When Sydney Yap received her first email from the ACE program in Fall 2020 as a first-year on the Duke Volleyball team, she wondered about the impact virtual service could have. After reading more about the ACE commitment to meaningful civic engagement, Yap decided to apply for ACE…even if it was happening “in place!” She believed the ACE “opportunity felt like a chance to stop whining about everything I thought was wrong or unfair about the world [in the past year] and instead take impactful action where I could.”
“I was blown away by the attention to detail given to assuring that my teammates and I felt engaged with the Peruvian community.”
– Sydney Yap, Duke Volleyball
After participating in ACE in Place Peru, Yap says, “I was blown away by the attention to detail given to assuring that my teammates and I felt engaged with the Peruvian community.” Catherine Purnell (Duke Women’s Swimming and Diving) pointed out how the cultural enrichment activities such as an Incan land blessing ceremony and a Peruvian cooking class where they learned to make Lomo Saltado helped deepen understanding between the ACE in Place Peru team and the community with which they were partnering. ACE in Place Peru program supervisors Nicole and Ricardo incorporated these cultural activities to establish a sense of community over Zoom as the 5 participating Duke student-athletes jumped into their project work with their community partner, Mujer Peruana.
Incan Land Blessing Ceremony. Image courtesy of Theo Burba.
Mujer Peruana is an NGO that specializes in creating more accessible education for women in low-income or abusive environments. The ACE in Place Peru team specifically supported Mujer Peruana’s Warmi Wasi project, a program dedicated to fundraising for the creation of four schools in Lima which will provide more accessible education to women.
“By taking the travel aspect out of the equation, my teammates and I were able to zero in on the service itself and focus on doing tangible, meaningful work for our partner organization that they specifically requested of us.”
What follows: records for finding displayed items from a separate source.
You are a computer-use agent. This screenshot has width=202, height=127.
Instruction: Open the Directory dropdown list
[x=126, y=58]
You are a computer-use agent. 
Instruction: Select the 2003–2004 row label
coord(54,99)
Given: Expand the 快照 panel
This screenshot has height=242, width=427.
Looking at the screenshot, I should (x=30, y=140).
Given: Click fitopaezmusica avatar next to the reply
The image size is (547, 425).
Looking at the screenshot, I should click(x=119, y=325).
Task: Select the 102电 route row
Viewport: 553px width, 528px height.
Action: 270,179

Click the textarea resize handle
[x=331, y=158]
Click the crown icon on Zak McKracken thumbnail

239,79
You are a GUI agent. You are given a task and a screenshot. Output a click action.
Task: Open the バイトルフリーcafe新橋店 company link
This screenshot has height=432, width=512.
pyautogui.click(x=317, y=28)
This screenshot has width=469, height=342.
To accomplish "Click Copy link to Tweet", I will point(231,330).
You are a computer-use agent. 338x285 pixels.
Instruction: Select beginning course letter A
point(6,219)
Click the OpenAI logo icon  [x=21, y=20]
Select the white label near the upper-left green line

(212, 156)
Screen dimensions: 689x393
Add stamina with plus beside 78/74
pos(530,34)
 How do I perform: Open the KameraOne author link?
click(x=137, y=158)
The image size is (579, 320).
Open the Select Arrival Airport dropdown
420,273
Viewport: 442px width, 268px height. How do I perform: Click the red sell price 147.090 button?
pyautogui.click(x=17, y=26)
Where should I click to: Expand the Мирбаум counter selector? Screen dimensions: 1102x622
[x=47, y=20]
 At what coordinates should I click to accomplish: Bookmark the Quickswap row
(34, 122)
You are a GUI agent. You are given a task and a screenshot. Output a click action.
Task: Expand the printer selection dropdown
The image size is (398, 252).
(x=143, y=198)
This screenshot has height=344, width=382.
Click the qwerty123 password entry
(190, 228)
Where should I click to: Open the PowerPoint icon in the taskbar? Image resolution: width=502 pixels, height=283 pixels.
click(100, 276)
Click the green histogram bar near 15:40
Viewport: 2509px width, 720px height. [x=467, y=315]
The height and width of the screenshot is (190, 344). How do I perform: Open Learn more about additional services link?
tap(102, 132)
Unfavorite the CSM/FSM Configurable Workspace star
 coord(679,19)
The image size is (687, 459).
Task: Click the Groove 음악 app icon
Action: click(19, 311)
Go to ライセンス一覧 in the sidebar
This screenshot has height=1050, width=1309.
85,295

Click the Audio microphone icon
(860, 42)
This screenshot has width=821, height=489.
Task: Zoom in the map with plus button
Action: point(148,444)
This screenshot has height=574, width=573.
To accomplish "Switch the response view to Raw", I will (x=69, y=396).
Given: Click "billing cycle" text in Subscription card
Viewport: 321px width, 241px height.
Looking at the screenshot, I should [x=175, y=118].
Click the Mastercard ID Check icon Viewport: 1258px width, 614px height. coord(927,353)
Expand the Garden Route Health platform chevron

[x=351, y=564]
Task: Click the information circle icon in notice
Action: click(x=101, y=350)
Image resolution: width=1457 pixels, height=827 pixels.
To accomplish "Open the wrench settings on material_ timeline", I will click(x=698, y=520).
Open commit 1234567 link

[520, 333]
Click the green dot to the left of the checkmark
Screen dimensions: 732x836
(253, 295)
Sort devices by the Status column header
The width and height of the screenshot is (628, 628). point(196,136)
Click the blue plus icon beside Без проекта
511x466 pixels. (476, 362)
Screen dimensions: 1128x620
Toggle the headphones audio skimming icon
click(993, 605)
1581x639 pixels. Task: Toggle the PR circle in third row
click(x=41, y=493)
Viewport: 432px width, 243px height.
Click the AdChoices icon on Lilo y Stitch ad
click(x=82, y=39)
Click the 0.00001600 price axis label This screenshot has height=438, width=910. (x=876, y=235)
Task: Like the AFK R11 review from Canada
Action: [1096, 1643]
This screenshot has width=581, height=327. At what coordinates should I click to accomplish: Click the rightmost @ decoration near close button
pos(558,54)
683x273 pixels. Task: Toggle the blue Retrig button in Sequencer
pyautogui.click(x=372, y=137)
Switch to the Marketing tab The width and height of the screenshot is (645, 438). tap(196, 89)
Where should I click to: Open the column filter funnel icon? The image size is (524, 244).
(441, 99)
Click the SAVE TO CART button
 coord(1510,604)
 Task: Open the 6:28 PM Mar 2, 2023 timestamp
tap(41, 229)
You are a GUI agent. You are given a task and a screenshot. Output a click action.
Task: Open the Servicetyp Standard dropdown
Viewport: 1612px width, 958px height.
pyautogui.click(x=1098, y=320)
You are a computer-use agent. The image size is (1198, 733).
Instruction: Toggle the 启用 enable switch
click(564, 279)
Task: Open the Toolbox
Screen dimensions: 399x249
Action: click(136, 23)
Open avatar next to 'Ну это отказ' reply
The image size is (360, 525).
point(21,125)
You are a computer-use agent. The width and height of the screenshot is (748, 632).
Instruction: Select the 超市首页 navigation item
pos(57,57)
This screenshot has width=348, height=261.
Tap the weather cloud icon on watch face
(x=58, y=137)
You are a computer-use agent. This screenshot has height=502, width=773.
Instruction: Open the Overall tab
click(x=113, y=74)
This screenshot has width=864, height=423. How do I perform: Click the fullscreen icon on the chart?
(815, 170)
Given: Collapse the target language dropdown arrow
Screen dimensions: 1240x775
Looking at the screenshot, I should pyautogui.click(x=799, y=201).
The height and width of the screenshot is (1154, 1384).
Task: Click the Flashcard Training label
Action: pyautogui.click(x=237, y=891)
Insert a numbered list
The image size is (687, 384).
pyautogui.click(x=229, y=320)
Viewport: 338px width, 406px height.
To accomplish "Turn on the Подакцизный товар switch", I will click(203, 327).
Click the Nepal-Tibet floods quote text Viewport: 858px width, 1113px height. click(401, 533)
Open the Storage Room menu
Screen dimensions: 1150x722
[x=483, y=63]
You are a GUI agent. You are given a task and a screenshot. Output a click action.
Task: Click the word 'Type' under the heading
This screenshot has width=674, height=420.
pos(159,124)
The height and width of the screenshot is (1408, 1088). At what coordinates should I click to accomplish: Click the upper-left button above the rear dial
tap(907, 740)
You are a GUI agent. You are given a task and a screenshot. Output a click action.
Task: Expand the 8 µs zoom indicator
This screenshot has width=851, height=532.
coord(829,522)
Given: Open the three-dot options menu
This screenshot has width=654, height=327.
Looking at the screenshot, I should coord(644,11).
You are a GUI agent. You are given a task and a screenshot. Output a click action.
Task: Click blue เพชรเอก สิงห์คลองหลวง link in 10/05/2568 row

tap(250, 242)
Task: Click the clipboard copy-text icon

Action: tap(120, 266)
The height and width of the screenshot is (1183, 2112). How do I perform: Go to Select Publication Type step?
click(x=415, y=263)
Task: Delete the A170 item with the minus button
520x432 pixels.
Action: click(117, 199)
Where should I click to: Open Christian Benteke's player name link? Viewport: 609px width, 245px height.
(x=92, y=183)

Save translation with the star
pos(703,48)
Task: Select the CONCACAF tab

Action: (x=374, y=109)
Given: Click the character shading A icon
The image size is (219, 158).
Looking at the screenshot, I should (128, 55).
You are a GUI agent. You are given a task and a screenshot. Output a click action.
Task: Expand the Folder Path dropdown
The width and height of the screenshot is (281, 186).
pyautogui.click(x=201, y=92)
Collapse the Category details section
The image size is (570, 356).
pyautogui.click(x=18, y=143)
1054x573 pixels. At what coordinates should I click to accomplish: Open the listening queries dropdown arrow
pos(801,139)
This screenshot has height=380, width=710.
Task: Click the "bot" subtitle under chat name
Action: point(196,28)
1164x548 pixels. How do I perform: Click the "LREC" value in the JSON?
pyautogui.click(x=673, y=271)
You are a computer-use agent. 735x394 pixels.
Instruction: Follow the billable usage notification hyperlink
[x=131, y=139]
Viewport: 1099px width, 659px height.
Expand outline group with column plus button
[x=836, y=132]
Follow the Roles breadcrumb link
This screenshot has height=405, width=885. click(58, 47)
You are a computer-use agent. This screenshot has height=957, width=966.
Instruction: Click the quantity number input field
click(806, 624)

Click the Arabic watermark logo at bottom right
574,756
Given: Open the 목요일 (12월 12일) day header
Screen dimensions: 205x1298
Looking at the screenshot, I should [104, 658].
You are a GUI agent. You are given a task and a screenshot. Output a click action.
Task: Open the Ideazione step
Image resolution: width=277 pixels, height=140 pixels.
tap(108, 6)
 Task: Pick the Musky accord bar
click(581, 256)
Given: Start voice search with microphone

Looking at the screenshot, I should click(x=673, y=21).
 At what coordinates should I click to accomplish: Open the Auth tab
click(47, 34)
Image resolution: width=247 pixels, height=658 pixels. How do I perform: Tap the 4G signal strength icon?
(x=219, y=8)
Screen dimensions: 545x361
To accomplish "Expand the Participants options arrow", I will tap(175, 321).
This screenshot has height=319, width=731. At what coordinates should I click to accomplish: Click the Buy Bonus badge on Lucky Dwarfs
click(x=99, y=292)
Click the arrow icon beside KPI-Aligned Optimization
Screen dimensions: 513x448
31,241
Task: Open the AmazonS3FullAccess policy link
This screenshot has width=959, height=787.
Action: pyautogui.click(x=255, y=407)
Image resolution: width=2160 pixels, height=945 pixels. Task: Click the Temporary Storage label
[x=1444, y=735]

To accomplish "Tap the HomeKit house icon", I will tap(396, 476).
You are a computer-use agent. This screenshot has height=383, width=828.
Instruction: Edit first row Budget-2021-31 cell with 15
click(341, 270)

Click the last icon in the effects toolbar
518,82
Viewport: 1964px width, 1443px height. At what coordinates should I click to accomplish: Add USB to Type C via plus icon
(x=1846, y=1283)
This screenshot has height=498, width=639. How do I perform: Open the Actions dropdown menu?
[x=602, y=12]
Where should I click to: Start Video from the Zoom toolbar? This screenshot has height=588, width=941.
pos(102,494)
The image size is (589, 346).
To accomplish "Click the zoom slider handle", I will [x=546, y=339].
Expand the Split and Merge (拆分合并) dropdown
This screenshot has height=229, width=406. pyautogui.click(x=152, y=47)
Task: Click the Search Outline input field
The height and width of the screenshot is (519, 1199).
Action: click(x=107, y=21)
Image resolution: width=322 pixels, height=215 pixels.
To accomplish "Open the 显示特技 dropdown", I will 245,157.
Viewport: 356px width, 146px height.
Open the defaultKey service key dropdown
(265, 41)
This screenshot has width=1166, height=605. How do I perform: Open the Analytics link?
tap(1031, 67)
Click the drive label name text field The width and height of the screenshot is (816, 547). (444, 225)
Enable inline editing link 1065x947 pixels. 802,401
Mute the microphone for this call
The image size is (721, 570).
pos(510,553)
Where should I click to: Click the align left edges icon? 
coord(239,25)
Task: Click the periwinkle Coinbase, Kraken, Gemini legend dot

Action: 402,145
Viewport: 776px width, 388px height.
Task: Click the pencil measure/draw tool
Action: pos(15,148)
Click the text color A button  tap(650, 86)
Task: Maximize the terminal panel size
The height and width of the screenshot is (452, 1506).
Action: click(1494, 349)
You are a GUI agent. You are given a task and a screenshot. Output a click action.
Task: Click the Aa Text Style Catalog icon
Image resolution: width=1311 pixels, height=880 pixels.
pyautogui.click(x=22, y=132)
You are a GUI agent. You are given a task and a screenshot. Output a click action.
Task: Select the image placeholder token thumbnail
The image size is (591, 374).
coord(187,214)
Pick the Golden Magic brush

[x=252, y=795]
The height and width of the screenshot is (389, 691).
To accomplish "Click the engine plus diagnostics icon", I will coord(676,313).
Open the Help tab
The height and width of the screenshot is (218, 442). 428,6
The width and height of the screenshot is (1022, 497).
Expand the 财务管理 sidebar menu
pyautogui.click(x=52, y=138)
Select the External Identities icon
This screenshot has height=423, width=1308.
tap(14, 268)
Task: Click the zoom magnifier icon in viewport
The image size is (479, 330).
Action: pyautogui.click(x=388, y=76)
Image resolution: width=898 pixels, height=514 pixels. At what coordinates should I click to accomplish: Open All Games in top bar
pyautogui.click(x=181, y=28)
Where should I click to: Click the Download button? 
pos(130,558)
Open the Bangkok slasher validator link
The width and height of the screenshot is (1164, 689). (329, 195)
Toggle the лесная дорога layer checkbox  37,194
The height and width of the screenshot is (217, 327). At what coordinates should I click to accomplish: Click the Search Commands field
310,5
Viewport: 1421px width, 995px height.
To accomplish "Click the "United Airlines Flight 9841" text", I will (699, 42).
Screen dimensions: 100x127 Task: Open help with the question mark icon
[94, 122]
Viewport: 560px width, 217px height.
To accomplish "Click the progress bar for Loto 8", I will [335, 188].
– Theo Burba, Duke Men’s Cross Country and Track & Field
Though the program took place virtually, the ACE student-athletes received what Olivia Tighe (Duke Women’s Swimming and Diving) called a “hands-on ‘laptop’ experience” focusing on NGO grant writing and fundraising. She and her ACE teammates supported Mujer Peruana by translating documents between English and Spanish, writing monitoring and evaluation forms, and researching grants. For the final presentation to Mujer Peruana, the student team presented entirely in Spanish.
Olivia Tighe logging onto a Zoom meeting. Image Courtesy of Olivia Tighe.
Although Theo Burba (Duke Men’s Cross Country and Track & Field) and the other Duke student-athletes did miss some of the in-person connection points, he recalls how the virtual format of ACE in Place also offered some unexpected benefits. Burba describes that one of these benefits was a more sustainable service model. He notes, “By taking the travel aspect out of the equation, my teammates and I were able to zero in on the service itself and focus on doing tangible, meaningful work for our partner organization that they specifically requested of us.”
Paige Knudsen (Duke Women’s Rowing) sums up the nuances of virtual service programs well, concluding that virtual volunteering “requires the time and effort of the project along with understanding something possibly thousands of miles away; however, if you are willing to put in the time and the effort, it can greatly impact you and the organization with which you are partnering.”